**Supplied information:**
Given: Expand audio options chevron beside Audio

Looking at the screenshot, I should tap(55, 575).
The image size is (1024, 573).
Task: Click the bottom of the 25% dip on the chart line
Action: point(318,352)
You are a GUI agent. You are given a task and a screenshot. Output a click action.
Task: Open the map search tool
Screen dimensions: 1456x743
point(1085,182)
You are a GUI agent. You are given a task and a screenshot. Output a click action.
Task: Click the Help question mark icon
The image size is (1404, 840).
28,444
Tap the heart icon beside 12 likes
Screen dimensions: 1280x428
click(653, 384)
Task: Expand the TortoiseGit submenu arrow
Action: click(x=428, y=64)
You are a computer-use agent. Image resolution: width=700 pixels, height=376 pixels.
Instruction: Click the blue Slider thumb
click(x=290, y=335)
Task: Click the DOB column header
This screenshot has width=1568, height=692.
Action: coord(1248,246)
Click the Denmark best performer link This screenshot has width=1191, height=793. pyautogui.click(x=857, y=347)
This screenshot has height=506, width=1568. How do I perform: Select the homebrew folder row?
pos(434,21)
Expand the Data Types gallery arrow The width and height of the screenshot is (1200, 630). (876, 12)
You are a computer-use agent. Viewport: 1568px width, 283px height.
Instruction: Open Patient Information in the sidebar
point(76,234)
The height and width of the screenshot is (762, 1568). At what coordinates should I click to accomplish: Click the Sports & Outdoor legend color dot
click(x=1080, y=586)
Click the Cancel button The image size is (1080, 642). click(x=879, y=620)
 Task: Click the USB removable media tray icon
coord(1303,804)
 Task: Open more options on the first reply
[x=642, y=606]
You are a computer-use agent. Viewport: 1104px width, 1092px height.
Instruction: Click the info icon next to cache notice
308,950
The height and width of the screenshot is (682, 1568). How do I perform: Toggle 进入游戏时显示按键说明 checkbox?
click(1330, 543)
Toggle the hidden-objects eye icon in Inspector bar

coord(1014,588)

**Problem requirements:** Please write out only the lines from the one containing "Click the Cancel" to the end of the records above, exactly, both ends included.

**Task solution:**
Click the Cancel button The image size is (1080, 642). click(x=879, y=620)
 Task: Click the USB removable media tray icon
coord(1303,804)
 Task: Open more options on the first reply
[x=642, y=606]
You are a computer-use agent. Viewport: 1104px width, 1092px height.
Instruction: Click the info icon next to cache notice
308,950
The height and width of the screenshot is (682, 1568). How do I perform: Toggle 进入游戏时显示按键说明 checkbox?
click(1330, 543)
Toggle the hidden-objects eye icon in Inspector bar

coord(1014,588)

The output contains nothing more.